10. Have a Separate Container of Toothpaste for Everyone in Your House

Toothpaste

Unfortunately, most people forget about their dental care products when thinking about coronavirus prep, according to Elizabeth Cranford Robinson, DMD, with Cranford Dental. Most families or couples share a tube of toothpaste, and normally that would be fine. But during the coronavirus pandemic, Robinson recommends that each household member have their own “paste, floss, and brush,” as viruses can be spread from using the same toothpaste on different brushes. She also reminds everyone to replace and disinfect their toothbrushes, floss, and the containers they keep them in during this time.

9. Stock Up on Your Pet’s Essentials

Pets

Most households don’t just have human members. When taking this time to stock up on everything your family needs for shelter, don’t forget your pets, says Rachel Barrack, DVM, founder of Animal Acupuncture.

“As you’re stocking the pantry with your personal essentials, make sure to have enough of your pet’s food, medications, kitty litter, restroom pads, and more on hand. A 30-day supply is recommended,” she says. Stocking up will save you extra trips outside, with the potential for virus exposure.

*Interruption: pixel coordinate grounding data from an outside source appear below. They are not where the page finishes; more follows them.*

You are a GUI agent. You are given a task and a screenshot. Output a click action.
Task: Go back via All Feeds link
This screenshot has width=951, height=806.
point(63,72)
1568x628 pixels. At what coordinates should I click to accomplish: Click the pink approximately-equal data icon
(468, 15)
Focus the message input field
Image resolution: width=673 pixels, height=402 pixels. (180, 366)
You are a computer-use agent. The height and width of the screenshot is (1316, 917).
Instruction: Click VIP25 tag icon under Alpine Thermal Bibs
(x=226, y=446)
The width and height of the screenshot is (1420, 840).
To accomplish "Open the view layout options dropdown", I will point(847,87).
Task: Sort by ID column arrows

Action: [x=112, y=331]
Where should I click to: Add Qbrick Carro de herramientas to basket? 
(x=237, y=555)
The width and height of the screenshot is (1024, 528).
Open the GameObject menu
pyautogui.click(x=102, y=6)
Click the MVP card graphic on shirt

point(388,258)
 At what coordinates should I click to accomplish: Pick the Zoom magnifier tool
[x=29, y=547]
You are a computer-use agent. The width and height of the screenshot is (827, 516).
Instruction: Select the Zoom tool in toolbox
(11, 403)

Barrack adds that “in the event you are unable to care for your pet, write instructions of their daily needs and designate a trusted family member or friend to be an emergency caregiver. If you must care for your pet and have contracted the disease, wash your hands before and after, and wear a mask.”

8. Be Extra Cautious with the Products You Bring Inside

Make Your Groceries Last

There’s no doubt you’re still going to be bringing new products into your home during this time, whether those are groceries or other products that you ordered online. However, you need to consider all these items as potential ways the virus could get into your home, according to Leann Poston, MD, a contributor with Invigor Medical. As long as there are no perishables, Poston recommends that groceries ideally be left outside the home for three days to prevent virus transfer into the home. If that’s not possible, however, she recommends double bagging groceries so that the contaminated outer bag can be carefully removed and disposed.